-------- TASK MATERIAL --------

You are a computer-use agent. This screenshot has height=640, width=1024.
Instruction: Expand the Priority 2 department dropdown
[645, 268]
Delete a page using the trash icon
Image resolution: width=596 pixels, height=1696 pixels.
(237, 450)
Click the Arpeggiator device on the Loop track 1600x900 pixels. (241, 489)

--------
-------- TASK MATERIAL --------

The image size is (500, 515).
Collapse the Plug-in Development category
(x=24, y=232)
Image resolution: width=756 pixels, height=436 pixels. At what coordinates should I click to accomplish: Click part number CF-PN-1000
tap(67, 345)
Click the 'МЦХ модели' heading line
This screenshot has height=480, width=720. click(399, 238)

--------

Rescale the part of the records that opens with the line containing "You are a computer-use" and closes with the line containing "Click the Arpeggiator" by copying those lines in full, requests included, with every coordinate in the answers multiplied by 0.85 and rounded to a whole number, halves rounded up. Give back only those lines.

You are a computer-use agent. This screenshot has height=640, width=1024.
Instruction: Expand the Priority 2 department dropdown
[548, 228]
Delete a page using the trash icon
Image resolution: width=596 pixels, height=1696 pixels.
(201, 383)
Click the Arpeggiator device on the Loop track 1600x900 pixels. (205, 416)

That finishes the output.